Photo Credit: Morton County Sheriff’s Department
[Episcopal News Service, by Mary Frances Schjonberg] The US-based Episcopal Church’s solidarity with the Standing Rock Sioux Nation remains resolute after nine days of emotional events in the ongoing effort to protect the tribe’s land and water supply. The latest string of events began on Sunday 20 November when some of the hundreds of people who tried to remove burned-out vehicles blocking the Backwater Bridge on Highway 1806 on the Standing Rock Sioux Reservation in North Dakota were hit with rubber bullets and doused with fire hoses in sub-freezing temperatures. The bridge had been blockaded since a confrontation on 27 October.
Seven students from the Austin, Texas-based Seminary of the Southwest, who were on a pilgrimage to Standing Rock Reservation, witnessed to the confrontation and wrote about it on social media.
“Here is what we witnessed tonight,” wrote Matt Stone on his Facebook page. “three water cannons, tear gas, a concussion grenade and rubber bullets fired at nonviolent protectors. This is the most grave injustice I have ever witnessed.”
On Monday (28 November), the Water Protector Legal Collective, a National Lawyers Guild group, filed a lawsuit against Morton County Sheriff Kyle Kirchmeier and other law enforcement agencies for using excessive force during that confrontation. The suit asks that the US District Court in Bismarck prevent future use of those tactics.

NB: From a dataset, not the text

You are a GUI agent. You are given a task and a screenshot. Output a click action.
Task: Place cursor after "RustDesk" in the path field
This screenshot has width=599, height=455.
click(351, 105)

A few days earlier, on Friday (25 November), the US Army Corps of Engineers imposed a 5 December deadline for emptying the Oceti Sakowin Camp. Two days after that, the Corps said it would not forcibly evict water protectors and supporters from the camp on the banks of the Cannonball River.
But yesterday (28 November), North Dakota Governor Jack Dalrymple announced he was imposing a mandatory evacuation of the camp, citing the harsh winter storm that was blanketing the area with heavy, wet snow. The storm rolled over North Dakota on Sunday evening (27 November) and the reservation area could get a foot or more of snow from the storm that is predicted to last until Wednesday. Daytime temperatures yesterday were just below freezing with winds gusting to 40 mph, making it the first real test of the camps under typical North Dakota winter conditions.
Contacted at his home in Bismarck, yesterday, the Revd John Floberg, supervising priest of the Episcopal churches on the North Dakota side of Standing Rock, told Episcopal News Service that he and other Episcopalians are continuing to provide support to the water protectors.